The Church maintains national offices and satellite offices in multiple countries. Membership and tithe income originate primarily from the eastern United States.

===Regional and local===
In the United States, denominational contact with local assemblies or local church home small group meetings, i.e., cell churches, is facilitated by district superintendents, each of whom is responsible for a large number of churches in a geographical region (such as Florida or the Northeast) or in a specialized language group (such as Spanish-speaking congregations).

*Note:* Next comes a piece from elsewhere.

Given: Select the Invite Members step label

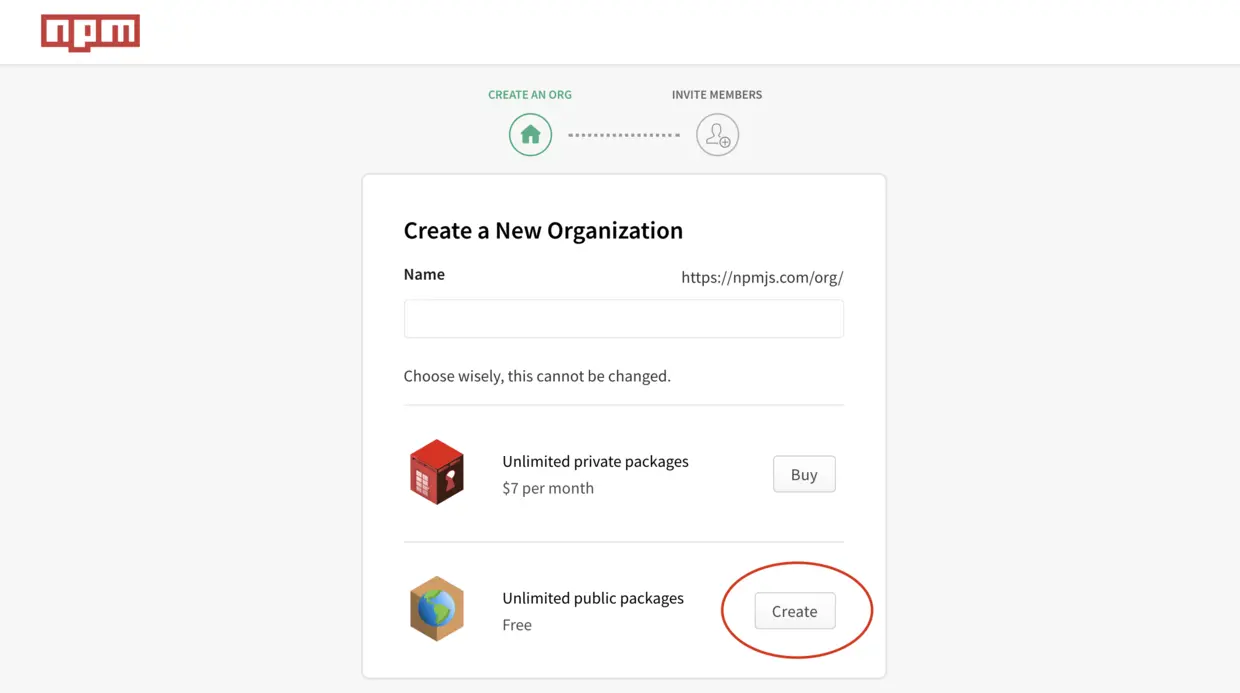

Local churches are led by a senior pastor, pastoral leadership team (with one person designated as a congregational pastoral leader), each of which is supervised by a district pastoral leader. Some senior pastors are responsible for a single local church, but many are responsible for working in two or more churches. Salary compensation for the paid local church pastor, if available, is determined by the local church.

==Finances==
The early WCG used a three-tithe system; under which members were expected to give a tithe or 10% "of their increase." A Bible passage typically interpreted as 10% of a family's income.
- The first tithe was 10% of a member's total income. These funds were sent to the church headquarters to finance "the work." That is the operation of the church and broadcasting of its message.
- The second tithe was funds saved by a member for their and their family's observance of the annual biblical feasts and holy days. Chiefly the eight day contiguous observance of the seven day Feast of Tabernacles and the one day Eighth Day of Assembly. This tithe was not paid to the church.
- The third tithe was paid to the church headquarters on the third and sixth years of a personal seven year tithing cycle. The church claims to have used the third tithe to support the indigent, widows, and orphans. Distribution was decided privately at the discretion of the ministry.

In contrast to many other churches' religious services, the WCG did not follow the practice of passing around offering plates every church service; instead reserving this practice for holy day church services. Instead of calling these tithes the church considered them "freewill offerings" and regarded them as entirely separate from regular tithes. The church also gathered funds in the form of donations from "co-workers". Those who read the church's free literature or watched the weekly TV show but did not attend services.

Under Joseph W. Tkach Sr., the three-tithe system became non-mandatory. It was suggested that tithes could be calculated on net, rather than gross, income. GCI headquarters were subsequently downsized. The denomination sold much of its property, including sites used for festivals, camps built for teenagers, college campuses, and private aircraft. They discontinued printing of all the books, booklets and magazines published by Armstrong.

The church sold its properties in Pasadena and purchased an office building in Glendora, California. That building was sold in 2018 and the home office was moved to Charlotte, North Carolina. Tithes were now being sent directly to the denomination. Formerly, members met in temporary locations such as public school buildings and dance halls. Under the new financial reporting system, local churches typically used the majority of funds locally for ministry, including buying or constructing permanent church buildings. About 15% of the tithes were going to the denominational office; depending on how the congregation was affiliated with the denomination.